Nodding to the formidable combination of warm water, low river current and that always-tricky period of summer-fall transition (Thursday brought the autumnal equinox — first day of fall), Hackney made a poignant observation that’s surely blaring in the minds of every competitor.
“I caught everything I could catch because I didn’t want to have to play catch-up,” Hackney said. “This is a place where you cannot afford to get yourself into a hole.”
That point blares at an amplified level when the effort to catch all you can slams face-first into the realization of what could have been.

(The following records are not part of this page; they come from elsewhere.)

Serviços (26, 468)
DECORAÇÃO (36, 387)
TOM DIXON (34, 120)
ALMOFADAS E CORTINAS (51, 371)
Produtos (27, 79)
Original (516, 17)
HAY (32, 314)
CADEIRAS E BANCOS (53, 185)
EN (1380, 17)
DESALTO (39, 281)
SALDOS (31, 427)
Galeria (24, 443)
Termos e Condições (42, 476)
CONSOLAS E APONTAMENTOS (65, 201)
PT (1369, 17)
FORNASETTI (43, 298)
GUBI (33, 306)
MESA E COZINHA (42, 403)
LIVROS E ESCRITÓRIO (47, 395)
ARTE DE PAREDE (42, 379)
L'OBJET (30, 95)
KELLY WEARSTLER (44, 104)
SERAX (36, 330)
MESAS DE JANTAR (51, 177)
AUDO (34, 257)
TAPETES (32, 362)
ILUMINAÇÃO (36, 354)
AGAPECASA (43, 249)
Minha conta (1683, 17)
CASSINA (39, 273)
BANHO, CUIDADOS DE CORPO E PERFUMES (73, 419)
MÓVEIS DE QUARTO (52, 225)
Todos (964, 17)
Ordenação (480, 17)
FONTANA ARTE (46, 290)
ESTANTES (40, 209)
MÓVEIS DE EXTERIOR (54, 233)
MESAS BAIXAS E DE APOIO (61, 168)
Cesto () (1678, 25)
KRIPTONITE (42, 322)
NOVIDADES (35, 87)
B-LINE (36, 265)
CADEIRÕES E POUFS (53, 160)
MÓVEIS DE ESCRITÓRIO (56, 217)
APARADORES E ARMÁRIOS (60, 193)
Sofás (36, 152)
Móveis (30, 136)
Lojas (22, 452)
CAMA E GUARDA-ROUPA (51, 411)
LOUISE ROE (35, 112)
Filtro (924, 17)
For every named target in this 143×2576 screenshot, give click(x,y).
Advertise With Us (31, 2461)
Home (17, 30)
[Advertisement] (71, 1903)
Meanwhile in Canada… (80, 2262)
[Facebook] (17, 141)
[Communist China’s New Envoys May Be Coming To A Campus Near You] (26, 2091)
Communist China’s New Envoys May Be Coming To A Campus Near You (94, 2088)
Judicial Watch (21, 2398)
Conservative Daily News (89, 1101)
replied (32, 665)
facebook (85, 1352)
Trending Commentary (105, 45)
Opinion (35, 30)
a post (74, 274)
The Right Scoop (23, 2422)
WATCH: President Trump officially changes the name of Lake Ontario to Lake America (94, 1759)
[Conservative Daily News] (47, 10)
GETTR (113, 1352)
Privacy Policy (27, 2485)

Just ask Day-1 leader Todd Risinger. The pro from West Monroe, La. topped the field with 13-9, but he knows the 6-ounce margin he held over second-place Keith Poche was less than his day offered.
“I should have had 16-17 pounds,” Risinger lamented. “I had a 3-pounder on and I tried to boat swing it on a Chatterbait and I should have never done that. Then, just a few minutes before I checked in, I had another 3-pounder come off right beside the boat.”
Losing quality fish always hurts, but such painful losses cut deeper when you’re not sure when/if the next opportunity might come. Suffice it to say, those who left pounds and ounces in the Red River yesterday woke with a fire in their belly today.
Good example: Bassmaster Elite Darold Gleason placed 130th on Day 1 after catching a single 2-pound, 15-ounce keeper. Tough part about it was his account of missed opportunities that would have dramatically improved his opening effort.
As Gleason recounted, he missed multiple frog bites, including one that gave him several shots
“One fish blew up on my frog three times,” he said. “I flipped in there and hooked, but he got hung up in (the vegetation) and came off.”
By 8:30 this morning, BassTrakk showed Gleason with a limit of 11-8, well above the top-10 pace from Day-1. At 10 a.m., he was one spot out of the top-10 cut.
Motivation born of disappointment is a powerful force.
Perhaps the only example of an angler deciding to leave catchable fish after securing a strong limit was Poche’s Day-1 performance. The Alabama angler caught most of his 13-3 limit in a shallow, narrow ditch leading to a deeper backwater pocket.
His 18-foot aluminum boat allowed him to skim over skinny sections that would likely block a fiberglass bass boat’s heavier form. Poche said he made one late-day cull on a main river spot, but that was after he secured a solid bag by late morning and then left his hidden honey hole.
Poche has the luxury of managing a group of fish that are unlikely to see another tournament boat this week. Most everyone else will almost certainly step on the gas and follow the foundational rule of tough tournaments: Get while the gettin’s good.